One of the really exciting aspects of the Web 2.0 revolution has been the ability for consumers to communicate with creators of products on an unprecedented scale. It is now almost a truism that Publishing is seeing a move from being a B2B business (selling to bookstores and wholesalers) to being B2C (selling to consumers directly), whether through proprietary websites or through third-party websites.
To start with, this was a mixed blessing for publishers. Allowing anyone to review a book on Amazon.com for example, could lead to very negative reviews hanging around online forever - the recent Orlando Figes Amazon shambles being a case in point. The power is now very much in the hands of the readers to say and review as they want.
The growth of social networking has allowed publishers to communicate their corporate identities, brand imprints, and their new books direct to potential readers. There are a number of communication avenues, and between them, they allow publishers large and small, to get their wares directly in front of readers.
How to make the most of social networking:
Sites like LinkedIn allow people to follow your company news, tracking your profile, new hires and promotions. At an individual level, LinkedIn allows you to quickly find information about companies you may be seeking to partner with. You can also create Groups on the site, which allow you to start discussions, post jobs and capture identities of parties who are interested in your company's activities.

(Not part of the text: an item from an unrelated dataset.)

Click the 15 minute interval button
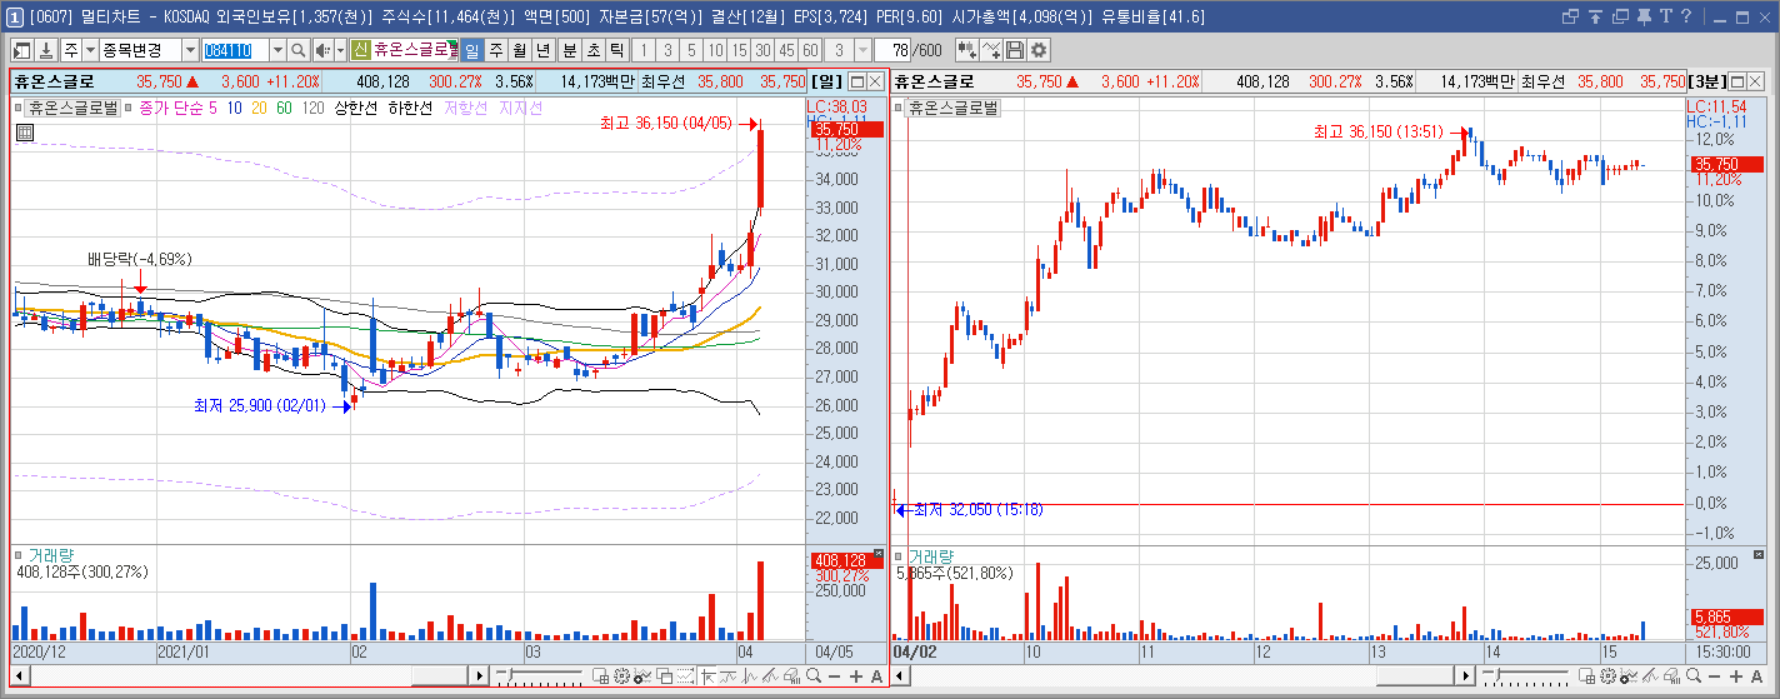click(739, 50)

It is also worth creating a corporate identity on other social networking sites, such as Facebook. Facebook is a good place for setting up brand pages, such as page we have created for ingentaconnect.

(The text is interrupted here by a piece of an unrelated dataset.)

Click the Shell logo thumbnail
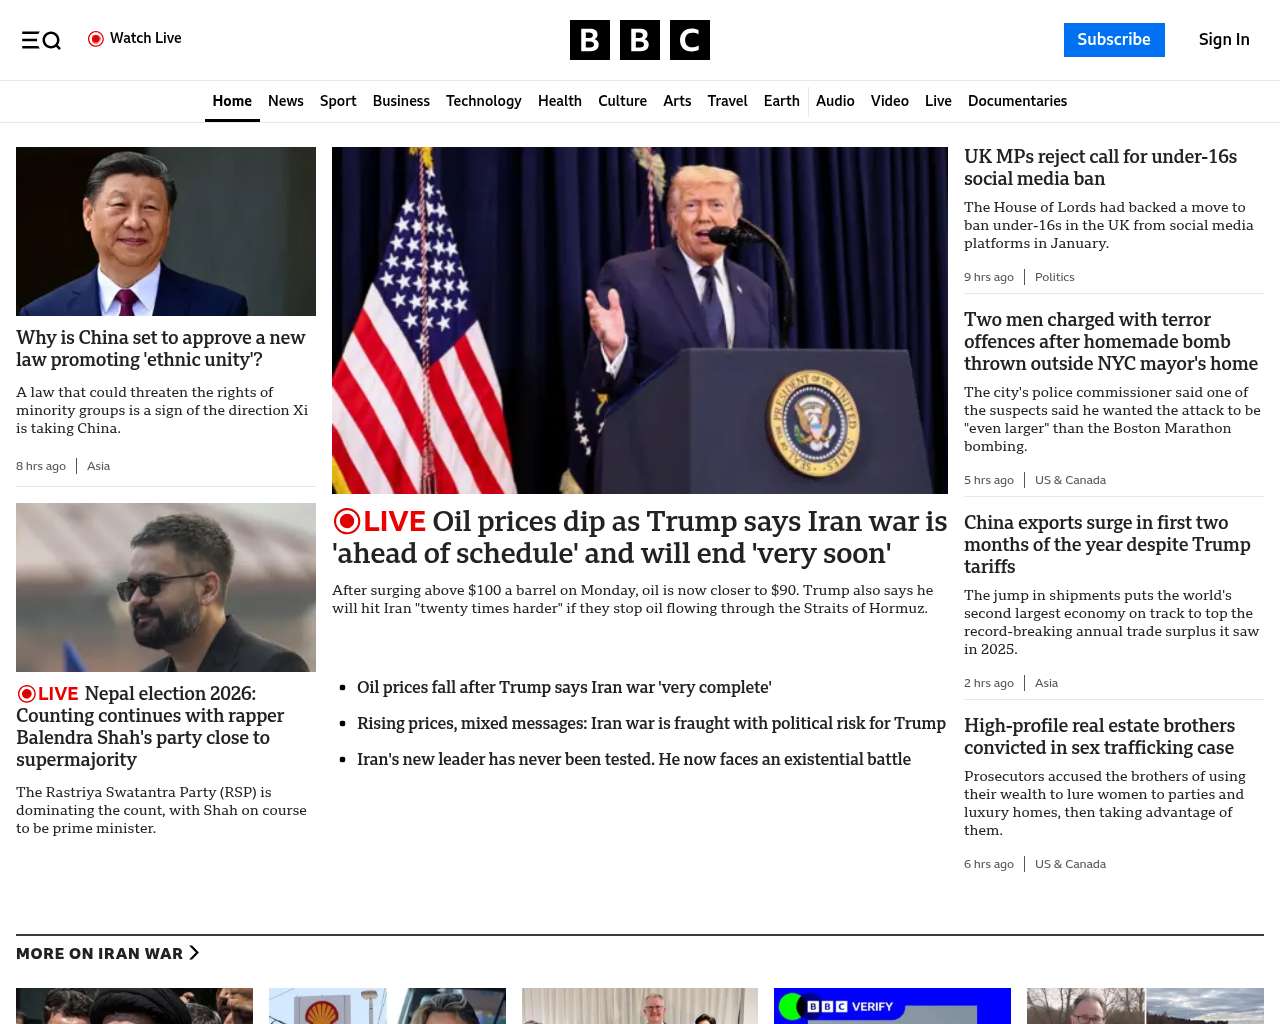Image resolution: width=1280 pixels, height=1024 pixels. pos(321,1009)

Twitter is another matter again. Unlike posting to LinkedIn or Facebook, which can comfortably be done from the anonymity of a marketing department, Twitter really needs a personal touch. It is an instantaneous micro-blogging site, where the impact can be considerable, but very short-lived. You can track a conversation on a blog like this, or on a LinkedIn group, but Twitter is like talking in a bar after work - it's quick, short and back and forth, but a well-written post (within the the 140 character limit) can reach thousands of people in a short time.
You want to nominate some public and open figures within your own house to represent your company, but they need their own voice (hence I am @nickwwpt on Twitter, but can post either personally or as @publishingtech), depending on the message and the audience. The goal is to say something interesting enough to be retweeted by others - unless you are Tim O'Reilly and have almost 1,500,000 followers of your own anyway (who says no one is interested in publishing!). Importantly for publishers, you need to get your authors on Twitter too - they are the ones most likely to attract a following. With Twitter - and to a lesser extent, Facebook - you are networking at the book level, not just at the corporate level.

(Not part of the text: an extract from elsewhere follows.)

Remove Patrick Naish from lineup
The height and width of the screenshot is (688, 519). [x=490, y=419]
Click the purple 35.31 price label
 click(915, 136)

It is essential using these kind of sites to master the use of the URL which, in the social marketing world, is a unique identifier as important as the ISBN or DOI. Use an application like Tweetdeck or Hootsuite to easily post to multiple sites and get excellent UI's and such automated functions as autoshrinking URL's to save character space.
It is also important to be at the crest of the wave. You need to follow what is current and at least make an effort to work out how to sell your company and your books there. Your authors should have a presence on author sites like Goodreads and LibraryThing. You should be helping them to get there, and coming up with inventive ways of putting content on the new hot sites, foursquare and getglue. Foursquare is particularly challenging - the new big thing in social media is the location finder. In this case, you simply check-in where you are, be it a local pub or health club, the site then gives you rewards for being there more often than anyone else, and tells you which of your friends are nearby. Some enterprising publishers have realized that they can add information into foursquare from their books - so when you check in at a Lower East Side bar, you could also get a notification from a travel guide of what historic houses of interest are nearby. The possibilities are endless and almost completely unexplored.